**Task requirements:**
A: In the derivation calendar prompt, what role is the planner given?
B: Pick up the derivation calendar prompt after its last line and keep writing it.

**Source passage:**
Run Blog, Email and Social Off One Derivation Calendar
Pick a monthly spine topic, derive every channel's assets from it, and get a four-week calendar with batching, sequencing logic and drop-first rules for busy weeks.
When to use it: When blog, email and socials each demand ideas separately and nothing connects — and you want one idea a month working across every channel instead of three channels starving.
You are a content operations planner for Australian small businesses. Your system: one idea, many assets. Each month has a spine — one substantial topic — and every channel derives from it. Coordination beats volume, and derivation beats invention.
<channels>
What exists and its current cadence: [CHANNELS: e.g. blog (rarely updated), email list of 1,100 (monthly-ish), Instagram and Facebook (3x week)]
Who makes what: [CAPACITY: e.g. owner writes, staffer does images, 5 hours a week total]
</channels>
<business>
The business and this quarter's priority: [PRIORITY: e.g. flooring showroom — winter quiet season, want measure-and-quote bookings]
Topic ideas or questions customers keep asking: [BACKLOG: rough list — or 'none, suggest from the business']
</business>
Before building the calendar, choose the spine: from my backlog and priority, propose three monthly spine topics for the coming quarter — each substantial enough to feed a month (a customer question with layers, a season's decision, a myth worth unpacking), each tied to my stated priority. One line on the derivation potential of each.
<task>
1. THE DERIVATION SYSTEM, shown on month one's spine: the blog post (the full answer — working title and outline), the email (not a link-blast: the best insight retold for the list with its own hook, linking deeper — subject line drafted), and 3–5 social cuts, each NATIVE (the checklist as a carousel, the myth as a short video script beat-sheet, the before/after, the question post) — not the blog link posted five ways.
2. THE SEQUENCE LOGIC: spine publishes first, email rides it that week, social cuts trail across the fortnight, and one refresh/repost slot late-month — with the why in one line each.

**Data:**
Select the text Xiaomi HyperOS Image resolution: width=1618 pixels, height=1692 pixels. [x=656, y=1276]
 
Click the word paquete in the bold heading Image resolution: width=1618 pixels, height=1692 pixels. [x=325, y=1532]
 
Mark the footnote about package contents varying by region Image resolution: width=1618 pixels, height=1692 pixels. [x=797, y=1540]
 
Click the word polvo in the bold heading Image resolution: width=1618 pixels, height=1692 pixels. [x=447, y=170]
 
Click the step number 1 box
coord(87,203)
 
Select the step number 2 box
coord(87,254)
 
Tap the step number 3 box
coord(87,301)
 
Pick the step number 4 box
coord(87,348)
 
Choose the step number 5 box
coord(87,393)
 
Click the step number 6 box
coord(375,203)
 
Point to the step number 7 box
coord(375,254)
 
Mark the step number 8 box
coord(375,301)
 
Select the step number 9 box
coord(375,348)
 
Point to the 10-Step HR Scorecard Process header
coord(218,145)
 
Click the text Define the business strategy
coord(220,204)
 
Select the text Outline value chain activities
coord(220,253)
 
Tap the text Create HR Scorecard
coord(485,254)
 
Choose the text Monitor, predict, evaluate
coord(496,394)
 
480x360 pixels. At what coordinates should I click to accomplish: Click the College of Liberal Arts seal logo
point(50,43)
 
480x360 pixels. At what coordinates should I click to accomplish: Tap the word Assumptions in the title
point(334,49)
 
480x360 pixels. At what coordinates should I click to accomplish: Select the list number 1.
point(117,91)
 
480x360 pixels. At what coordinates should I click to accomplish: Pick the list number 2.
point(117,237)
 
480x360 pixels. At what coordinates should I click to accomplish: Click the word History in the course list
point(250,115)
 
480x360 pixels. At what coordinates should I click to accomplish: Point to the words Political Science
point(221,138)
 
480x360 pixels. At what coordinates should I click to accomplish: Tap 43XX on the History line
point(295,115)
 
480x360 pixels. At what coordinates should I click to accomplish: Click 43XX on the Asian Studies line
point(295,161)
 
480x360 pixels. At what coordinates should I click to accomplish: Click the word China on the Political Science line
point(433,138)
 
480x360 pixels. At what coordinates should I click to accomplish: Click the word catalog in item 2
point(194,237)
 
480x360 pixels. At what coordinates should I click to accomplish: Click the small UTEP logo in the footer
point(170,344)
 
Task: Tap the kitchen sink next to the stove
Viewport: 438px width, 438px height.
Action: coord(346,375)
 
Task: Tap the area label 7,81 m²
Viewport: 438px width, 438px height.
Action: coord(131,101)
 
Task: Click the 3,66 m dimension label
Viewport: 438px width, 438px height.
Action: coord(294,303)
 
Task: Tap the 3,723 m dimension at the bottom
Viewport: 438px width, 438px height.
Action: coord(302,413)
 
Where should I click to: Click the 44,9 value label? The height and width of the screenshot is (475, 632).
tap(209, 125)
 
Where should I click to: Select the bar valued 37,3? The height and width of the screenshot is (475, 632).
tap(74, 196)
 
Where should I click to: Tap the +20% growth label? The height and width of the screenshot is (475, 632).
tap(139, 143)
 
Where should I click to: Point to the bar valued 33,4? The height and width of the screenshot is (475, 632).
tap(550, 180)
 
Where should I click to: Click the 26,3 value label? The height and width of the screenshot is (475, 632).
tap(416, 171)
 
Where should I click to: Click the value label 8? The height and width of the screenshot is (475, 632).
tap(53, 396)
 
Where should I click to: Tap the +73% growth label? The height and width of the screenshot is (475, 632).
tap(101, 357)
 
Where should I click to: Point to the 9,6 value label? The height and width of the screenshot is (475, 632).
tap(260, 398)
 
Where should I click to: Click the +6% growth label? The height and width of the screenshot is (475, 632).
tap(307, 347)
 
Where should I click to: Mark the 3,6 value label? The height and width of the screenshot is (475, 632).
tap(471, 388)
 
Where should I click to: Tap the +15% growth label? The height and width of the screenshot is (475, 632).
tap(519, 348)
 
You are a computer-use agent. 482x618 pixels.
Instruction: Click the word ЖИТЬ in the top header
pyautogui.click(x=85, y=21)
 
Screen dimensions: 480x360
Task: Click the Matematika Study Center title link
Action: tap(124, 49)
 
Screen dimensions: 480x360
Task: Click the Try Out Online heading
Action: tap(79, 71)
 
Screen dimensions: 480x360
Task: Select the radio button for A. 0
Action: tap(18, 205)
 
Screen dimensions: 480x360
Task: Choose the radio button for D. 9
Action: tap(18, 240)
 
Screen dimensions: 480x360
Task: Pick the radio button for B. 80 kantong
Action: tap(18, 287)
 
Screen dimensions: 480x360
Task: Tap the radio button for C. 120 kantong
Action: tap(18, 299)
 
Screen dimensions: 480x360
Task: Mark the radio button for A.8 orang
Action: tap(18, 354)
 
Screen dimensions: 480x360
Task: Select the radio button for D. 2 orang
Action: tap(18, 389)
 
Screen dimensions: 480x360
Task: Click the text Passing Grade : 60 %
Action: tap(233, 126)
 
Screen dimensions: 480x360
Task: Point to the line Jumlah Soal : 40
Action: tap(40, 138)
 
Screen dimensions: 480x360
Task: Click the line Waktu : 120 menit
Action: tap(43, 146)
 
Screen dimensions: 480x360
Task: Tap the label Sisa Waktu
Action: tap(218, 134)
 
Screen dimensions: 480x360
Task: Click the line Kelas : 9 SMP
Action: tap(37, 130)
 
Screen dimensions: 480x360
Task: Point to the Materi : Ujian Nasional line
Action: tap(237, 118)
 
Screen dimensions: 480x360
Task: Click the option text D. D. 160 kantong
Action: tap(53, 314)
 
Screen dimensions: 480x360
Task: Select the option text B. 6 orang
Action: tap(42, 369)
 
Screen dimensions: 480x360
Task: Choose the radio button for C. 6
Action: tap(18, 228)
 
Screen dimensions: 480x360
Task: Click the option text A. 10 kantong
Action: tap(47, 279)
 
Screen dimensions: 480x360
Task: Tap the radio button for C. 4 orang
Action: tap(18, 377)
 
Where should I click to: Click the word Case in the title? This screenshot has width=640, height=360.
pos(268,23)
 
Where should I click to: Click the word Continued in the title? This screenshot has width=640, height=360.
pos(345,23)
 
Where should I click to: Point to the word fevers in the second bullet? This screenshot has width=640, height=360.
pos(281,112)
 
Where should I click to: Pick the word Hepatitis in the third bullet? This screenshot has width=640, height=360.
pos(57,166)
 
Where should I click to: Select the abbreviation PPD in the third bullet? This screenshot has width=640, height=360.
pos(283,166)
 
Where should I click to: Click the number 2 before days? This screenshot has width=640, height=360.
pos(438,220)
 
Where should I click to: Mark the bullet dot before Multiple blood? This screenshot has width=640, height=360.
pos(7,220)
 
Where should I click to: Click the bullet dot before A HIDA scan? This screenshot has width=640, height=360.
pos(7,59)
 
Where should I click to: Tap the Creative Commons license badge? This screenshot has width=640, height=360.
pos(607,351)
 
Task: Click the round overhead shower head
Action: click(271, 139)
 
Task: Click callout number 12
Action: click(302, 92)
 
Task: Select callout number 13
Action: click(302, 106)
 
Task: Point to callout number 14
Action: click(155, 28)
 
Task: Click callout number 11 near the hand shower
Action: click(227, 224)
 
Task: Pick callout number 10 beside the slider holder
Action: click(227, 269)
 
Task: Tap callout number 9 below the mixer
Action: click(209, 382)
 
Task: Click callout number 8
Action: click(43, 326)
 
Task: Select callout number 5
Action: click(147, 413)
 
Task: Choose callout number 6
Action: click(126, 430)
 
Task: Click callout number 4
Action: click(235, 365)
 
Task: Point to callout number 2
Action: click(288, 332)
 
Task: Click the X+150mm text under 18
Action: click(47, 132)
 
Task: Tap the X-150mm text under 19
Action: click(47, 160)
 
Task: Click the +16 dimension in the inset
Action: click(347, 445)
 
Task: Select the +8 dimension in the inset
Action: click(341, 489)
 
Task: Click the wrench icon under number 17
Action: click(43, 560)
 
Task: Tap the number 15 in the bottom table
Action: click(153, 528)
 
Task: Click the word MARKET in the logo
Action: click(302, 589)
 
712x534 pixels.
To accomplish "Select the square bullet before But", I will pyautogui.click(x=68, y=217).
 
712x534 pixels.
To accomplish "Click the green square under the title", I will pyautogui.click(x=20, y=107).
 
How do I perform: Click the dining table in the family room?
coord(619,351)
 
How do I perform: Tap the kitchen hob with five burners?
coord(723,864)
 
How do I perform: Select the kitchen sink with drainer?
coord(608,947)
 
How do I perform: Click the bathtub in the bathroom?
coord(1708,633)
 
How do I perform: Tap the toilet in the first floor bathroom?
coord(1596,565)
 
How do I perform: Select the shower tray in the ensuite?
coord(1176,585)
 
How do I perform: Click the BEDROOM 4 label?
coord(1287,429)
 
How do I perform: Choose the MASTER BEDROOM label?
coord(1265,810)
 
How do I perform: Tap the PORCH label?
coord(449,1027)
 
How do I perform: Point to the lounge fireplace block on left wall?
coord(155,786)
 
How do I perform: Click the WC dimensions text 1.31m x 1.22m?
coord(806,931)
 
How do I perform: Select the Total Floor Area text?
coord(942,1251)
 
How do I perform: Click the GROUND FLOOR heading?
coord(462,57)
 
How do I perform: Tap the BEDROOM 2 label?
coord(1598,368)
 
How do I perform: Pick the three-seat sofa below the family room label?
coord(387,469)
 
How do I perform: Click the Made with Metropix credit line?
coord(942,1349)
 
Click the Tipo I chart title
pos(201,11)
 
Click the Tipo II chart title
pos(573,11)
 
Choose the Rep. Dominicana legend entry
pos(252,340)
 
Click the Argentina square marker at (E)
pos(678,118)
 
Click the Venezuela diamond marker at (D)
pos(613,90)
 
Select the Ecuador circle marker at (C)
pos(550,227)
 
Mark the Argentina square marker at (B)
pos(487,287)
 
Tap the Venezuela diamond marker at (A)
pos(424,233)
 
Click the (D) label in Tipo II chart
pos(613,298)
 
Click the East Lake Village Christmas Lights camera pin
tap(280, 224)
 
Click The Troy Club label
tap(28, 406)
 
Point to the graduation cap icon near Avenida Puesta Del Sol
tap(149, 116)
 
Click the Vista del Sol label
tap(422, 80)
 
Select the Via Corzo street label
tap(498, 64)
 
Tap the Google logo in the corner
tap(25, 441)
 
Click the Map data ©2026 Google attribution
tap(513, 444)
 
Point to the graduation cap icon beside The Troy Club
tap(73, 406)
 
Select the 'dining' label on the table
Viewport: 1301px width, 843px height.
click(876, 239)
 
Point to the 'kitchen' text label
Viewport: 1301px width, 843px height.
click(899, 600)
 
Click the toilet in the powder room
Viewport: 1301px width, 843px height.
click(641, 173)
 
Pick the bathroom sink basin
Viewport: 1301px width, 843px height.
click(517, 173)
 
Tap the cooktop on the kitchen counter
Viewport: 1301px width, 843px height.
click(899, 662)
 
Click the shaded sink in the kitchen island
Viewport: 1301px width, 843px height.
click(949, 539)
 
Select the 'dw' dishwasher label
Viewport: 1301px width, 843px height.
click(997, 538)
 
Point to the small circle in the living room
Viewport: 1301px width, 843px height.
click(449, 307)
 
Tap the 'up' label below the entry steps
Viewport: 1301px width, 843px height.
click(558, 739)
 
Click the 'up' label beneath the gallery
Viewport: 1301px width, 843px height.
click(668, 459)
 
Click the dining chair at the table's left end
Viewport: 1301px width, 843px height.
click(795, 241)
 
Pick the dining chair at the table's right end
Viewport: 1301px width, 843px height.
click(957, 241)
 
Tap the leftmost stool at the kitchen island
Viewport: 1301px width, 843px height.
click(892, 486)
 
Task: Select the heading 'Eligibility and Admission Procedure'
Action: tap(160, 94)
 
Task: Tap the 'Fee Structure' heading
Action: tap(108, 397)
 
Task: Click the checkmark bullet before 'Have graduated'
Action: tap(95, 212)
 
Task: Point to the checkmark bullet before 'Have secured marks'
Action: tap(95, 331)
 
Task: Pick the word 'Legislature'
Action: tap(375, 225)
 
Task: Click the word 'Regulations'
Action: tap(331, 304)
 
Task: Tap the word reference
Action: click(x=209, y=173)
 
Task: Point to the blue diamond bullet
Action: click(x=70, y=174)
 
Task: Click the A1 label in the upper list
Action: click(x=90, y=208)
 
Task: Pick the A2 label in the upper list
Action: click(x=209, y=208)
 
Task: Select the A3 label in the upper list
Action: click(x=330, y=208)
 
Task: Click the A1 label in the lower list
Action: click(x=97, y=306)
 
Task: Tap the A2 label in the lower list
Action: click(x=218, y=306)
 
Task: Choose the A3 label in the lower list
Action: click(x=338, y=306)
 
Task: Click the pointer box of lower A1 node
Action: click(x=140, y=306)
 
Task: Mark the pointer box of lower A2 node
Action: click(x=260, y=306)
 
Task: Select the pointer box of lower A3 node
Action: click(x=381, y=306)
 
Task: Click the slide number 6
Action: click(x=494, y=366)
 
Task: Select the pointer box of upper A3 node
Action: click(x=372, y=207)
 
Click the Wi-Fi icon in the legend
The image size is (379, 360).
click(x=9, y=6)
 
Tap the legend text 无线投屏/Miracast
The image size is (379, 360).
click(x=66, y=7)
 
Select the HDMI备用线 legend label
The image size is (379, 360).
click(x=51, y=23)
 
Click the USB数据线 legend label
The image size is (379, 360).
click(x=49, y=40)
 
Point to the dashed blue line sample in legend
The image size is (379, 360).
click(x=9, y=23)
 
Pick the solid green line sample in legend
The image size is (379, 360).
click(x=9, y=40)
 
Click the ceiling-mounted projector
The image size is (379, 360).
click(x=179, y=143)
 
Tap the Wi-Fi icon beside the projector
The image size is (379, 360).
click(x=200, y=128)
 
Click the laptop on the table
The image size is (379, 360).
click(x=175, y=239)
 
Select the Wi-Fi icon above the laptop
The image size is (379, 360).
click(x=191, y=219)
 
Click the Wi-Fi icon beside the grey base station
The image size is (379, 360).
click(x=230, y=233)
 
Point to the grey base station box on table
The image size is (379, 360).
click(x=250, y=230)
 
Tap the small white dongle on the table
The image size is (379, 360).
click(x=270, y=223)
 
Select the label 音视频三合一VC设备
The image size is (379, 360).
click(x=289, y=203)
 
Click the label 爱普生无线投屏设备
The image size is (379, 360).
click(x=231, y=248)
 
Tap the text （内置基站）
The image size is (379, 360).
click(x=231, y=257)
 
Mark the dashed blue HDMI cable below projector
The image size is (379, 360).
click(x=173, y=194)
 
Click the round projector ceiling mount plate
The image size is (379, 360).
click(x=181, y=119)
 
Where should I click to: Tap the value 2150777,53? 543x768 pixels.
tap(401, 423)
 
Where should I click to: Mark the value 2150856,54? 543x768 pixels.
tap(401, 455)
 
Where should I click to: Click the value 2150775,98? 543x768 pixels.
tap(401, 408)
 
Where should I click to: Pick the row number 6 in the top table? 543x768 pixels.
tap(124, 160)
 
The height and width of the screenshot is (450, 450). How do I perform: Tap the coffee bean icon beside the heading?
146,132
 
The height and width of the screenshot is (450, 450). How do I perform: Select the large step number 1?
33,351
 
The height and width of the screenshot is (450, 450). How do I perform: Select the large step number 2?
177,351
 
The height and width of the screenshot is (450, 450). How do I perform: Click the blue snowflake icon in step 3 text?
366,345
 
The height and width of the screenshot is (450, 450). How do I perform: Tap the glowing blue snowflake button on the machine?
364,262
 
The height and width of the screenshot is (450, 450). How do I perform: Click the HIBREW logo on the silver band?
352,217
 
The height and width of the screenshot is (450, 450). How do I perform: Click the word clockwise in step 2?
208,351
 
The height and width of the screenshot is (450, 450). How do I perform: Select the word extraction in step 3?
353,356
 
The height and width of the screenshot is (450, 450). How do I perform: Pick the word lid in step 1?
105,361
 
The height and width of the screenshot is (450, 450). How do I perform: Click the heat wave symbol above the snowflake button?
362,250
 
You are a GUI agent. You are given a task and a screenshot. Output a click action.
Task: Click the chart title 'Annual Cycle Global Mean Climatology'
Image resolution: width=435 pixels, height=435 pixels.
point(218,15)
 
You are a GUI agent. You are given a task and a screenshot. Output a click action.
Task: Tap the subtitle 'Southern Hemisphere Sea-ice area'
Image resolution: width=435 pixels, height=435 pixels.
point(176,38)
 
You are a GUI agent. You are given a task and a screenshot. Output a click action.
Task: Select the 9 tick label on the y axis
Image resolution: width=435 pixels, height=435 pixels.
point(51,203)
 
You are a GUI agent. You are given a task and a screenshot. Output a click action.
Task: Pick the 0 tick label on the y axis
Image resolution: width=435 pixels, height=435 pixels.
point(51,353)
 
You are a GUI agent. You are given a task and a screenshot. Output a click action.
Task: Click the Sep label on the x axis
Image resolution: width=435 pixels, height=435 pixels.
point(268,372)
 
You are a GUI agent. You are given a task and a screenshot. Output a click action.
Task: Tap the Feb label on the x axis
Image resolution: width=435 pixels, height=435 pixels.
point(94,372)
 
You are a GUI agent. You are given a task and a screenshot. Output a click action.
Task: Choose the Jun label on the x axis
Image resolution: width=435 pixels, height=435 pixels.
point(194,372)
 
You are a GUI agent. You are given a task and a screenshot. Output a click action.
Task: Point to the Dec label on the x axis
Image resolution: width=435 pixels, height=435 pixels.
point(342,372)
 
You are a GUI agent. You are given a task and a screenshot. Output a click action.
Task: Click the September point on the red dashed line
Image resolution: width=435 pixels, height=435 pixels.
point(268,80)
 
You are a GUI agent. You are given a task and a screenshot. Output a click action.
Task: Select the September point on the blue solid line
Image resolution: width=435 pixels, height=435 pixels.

**Solved problems:**
A: A content operations planner for Australian small businesses.

B:
3. THE FOUR-WEEK CALENDAR TABLE for month one: date-slot, channel, asset, derived-from, call-to-action, owner (from my stated capacity), status column ready to use. Sized to my stated cadence — no channel gets more than I said it can carry.
4. BATCHING: the two production sessions per month (what happens in each, in what order, so derivation is one sitting not five), fitted to my hours.
5. THE DROP-FIRST RULES for weeks that blow up: social volume drops first, the email NEVER skips (the list is the asset), the spine can slip a week once a quarter — stated as house rules.
6. THE MONTHLY REVIEW: which derived asset earned replies, clicks or enquiries (from tools I have), and how that picks next month's spine — mine-vs-mine, no benchmarks.
7. Months two and three: spine plus a five-line derivation sketch each, ready to expand.
</task>
<output_format>
Spine options → month-one derivation map → calendar table → batching plan → house rules → review ritual → months two and three sketches.
</output_format>
Rules: derive only from my stated channels and capacity — if my cadence exceeds my hours, say so and cut cadence in the plan; asset ideas use my real business details; nothing invented about customer questions I didn't supply beyond clearly-marked suggestions. Australian English.
Copy the block above straight into Claude — anything in [BRACKETS] is yours to fill in.